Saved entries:
------------------------------------------------------------

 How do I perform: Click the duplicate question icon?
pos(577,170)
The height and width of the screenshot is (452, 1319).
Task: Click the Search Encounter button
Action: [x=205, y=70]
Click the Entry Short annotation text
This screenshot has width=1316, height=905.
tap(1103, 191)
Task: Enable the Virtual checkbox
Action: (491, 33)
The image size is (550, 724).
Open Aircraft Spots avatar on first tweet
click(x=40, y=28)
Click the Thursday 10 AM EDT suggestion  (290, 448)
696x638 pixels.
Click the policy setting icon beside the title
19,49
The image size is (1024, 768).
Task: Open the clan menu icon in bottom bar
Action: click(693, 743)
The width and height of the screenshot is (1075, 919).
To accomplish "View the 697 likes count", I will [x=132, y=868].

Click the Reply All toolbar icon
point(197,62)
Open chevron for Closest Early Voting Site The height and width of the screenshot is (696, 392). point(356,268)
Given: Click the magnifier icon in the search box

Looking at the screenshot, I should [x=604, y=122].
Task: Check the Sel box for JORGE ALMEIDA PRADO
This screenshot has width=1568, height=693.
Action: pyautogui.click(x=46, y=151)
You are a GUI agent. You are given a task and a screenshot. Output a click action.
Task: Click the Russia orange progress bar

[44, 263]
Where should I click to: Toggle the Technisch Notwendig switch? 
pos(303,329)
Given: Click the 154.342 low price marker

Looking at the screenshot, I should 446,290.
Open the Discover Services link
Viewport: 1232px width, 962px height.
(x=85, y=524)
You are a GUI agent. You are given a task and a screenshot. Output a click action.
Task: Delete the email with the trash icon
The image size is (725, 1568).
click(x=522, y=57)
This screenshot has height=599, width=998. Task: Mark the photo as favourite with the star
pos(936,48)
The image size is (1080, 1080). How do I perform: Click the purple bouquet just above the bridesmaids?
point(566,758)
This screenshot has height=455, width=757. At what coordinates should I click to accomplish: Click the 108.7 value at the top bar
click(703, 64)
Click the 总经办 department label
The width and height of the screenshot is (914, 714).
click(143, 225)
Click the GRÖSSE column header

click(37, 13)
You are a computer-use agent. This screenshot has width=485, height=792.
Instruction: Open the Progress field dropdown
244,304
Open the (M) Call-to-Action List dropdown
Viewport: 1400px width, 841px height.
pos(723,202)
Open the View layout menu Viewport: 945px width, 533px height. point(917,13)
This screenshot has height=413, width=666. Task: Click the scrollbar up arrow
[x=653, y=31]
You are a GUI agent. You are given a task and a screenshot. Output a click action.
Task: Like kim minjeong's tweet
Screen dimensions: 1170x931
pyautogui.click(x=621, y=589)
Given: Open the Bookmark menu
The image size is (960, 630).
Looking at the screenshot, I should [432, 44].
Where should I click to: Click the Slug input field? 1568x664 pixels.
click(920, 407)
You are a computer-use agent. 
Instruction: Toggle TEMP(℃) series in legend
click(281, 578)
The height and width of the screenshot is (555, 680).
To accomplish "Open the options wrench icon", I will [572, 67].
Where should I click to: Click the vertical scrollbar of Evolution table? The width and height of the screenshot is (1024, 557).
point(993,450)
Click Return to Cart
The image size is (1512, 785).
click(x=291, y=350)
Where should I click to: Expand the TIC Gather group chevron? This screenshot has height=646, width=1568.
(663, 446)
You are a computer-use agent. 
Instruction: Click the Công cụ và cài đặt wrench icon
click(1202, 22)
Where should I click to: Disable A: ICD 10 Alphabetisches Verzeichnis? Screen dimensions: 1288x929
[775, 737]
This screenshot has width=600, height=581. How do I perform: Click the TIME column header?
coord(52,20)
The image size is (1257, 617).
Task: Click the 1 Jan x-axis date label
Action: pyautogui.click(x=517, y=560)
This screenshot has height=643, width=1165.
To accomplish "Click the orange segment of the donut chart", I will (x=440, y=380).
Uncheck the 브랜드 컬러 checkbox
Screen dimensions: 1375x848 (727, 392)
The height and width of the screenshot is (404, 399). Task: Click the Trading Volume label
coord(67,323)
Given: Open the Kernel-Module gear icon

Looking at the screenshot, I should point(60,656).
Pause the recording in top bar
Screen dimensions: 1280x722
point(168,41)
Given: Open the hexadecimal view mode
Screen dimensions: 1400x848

------------------------------------------------------------

▶ **Work task**
The answer must be an exact reproduction of all the records.

▶ **Exercise result**
 How do I perform: Click the duplicate question icon?
pos(577,170)
The height and width of the screenshot is (452, 1319).
Task: Click the Search Encounter button
Action: [x=205, y=70]
Click the Entry Short annotation text
This screenshot has width=1316, height=905.
tap(1103, 191)
Task: Enable the Virtual checkbox
Action: (491, 33)
The image size is (550, 724).
Open Aircraft Spots avatar on first tweet
click(x=40, y=28)
Click the Thursday 10 AM EDT suggestion  (290, 448)
696x638 pixels.
Click the policy setting icon beside the title
19,49
The image size is (1024, 768).
Task: Open the clan menu icon in bottom bar
Action: click(693, 743)
The width and height of the screenshot is (1075, 919).
To accomplish "View the 697 likes count", I will [x=132, y=868].

Click the Reply All toolbar icon
point(197,62)
Open chevron for Closest Early Voting Site The height and width of the screenshot is (696, 392). point(356,268)
Given: Click the magnifier icon in the search box

Looking at the screenshot, I should [x=604, y=122].
Task: Check the Sel box for JORGE ALMEIDA PRADO
This screenshot has width=1568, height=693.
Action: pyautogui.click(x=46, y=151)
You are a GUI agent. You are given a task and a screenshot. Output a click action.
Task: Click the Russia orange progress bar

[44, 263]
Where should I click to: Toggle the Technisch Notwendig switch? 
pos(303,329)
Given: Click the 154.342 low price marker

Looking at the screenshot, I should 446,290.
Open the Discover Services link
Viewport: 1232px width, 962px height.
(x=85, y=524)
You are a GUI agent. You are given a task and a screenshot. Output a click action.
Task: Delete the email with the trash icon
The image size is (725, 1568).
click(x=522, y=57)
This screenshot has height=599, width=998. Task: Mark the photo as favourite with the star
pos(936,48)
The image size is (1080, 1080). How do I perform: Click the purple bouquet just above the bridesmaids?
point(566,758)
This screenshot has height=455, width=757. At what coordinates should I click to accomplish: Click the 108.7 value at the top bar
click(703, 64)
Click the 总经办 department label
The width and height of the screenshot is (914, 714).
click(143, 225)
Click the GRÖSSE column header

click(37, 13)
You are a computer-use agent. This screenshot has width=485, height=792.
Instruction: Open the Progress field dropdown
244,304
Open the (M) Call-to-Action List dropdown
Viewport: 1400px width, 841px height.
pos(723,202)
Open the View layout menu Viewport: 945px width, 533px height. point(917,13)
This screenshot has height=413, width=666. Task: Click the scrollbar up arrow
[x=653, y=31]
You are a GUI agent. You are given a task and a screenshot. Output a click action.
Task: Like kim minjeong's tweet
Screen dimensions: 1170x931
pyautogui.click(x=621, y=589)
Given: Open the Bookmark menu
The image size is (960, 630).
Looking at the screenshot, I should [432, 44].
Where should I click to: Click the Slug input field? 1568x664 pixels.
click(920, 407)
You are a computer-use agent. 
Instruction: Toggle TEMP(℃) series in legend
click(281, 578)
The height and width of the screenshot is (555, 680).
To accomplish "Open the options wrench icon", I will [572, 67].
Where should I click to: Click the vertical scrollbar of Evolution table? The width and height of the screenshot is (1024, 557).
point(993,450)
Click Return to Cart
The image size is (1512, 785).
click(x=291, y=350)
Where should I click to: Expand the TIC Gather group chevron? This screenshot has height=646, width=1568.
(663, 446)
You are a computer-use agent. 
Instruction: Click the Công cụ và cài đặt wrench icon
click(1202, 22)
Where should I click to: Disable A: ICD 10 Alphabetisches Verzeichnis? Screen dimensions: 1288x929
[775, 737]
This screenshot has width=600, height=581. How do I perform: Click the TIME column header?
coord(52,20)
The image size is (1257, 617).
Task: Click the 1 Jan x-axis date label
Action: pyautogui.click(x=517, y=560)
This screenshot has height=643, width=1165.
To accomplish "Click the orange segment of the donut chart", I will (x=440, y=380).
Uncheck the 브랜드 컬러 checkbox
Screen dimensions: 1375x848 (727, 392)
The height and width of the screenshot is (404, 399). Task: Click the Trading Volume label
coord(67,323)
Given: Open the Kernel-Module gear icon

Looking at the screenshot, I should point(60,656).
Pause the recording in top bar
Screen dimensions: 1280x722
point(168,41)
Given: Open the hexadecimal view mode
Screen dimensions: 1400x848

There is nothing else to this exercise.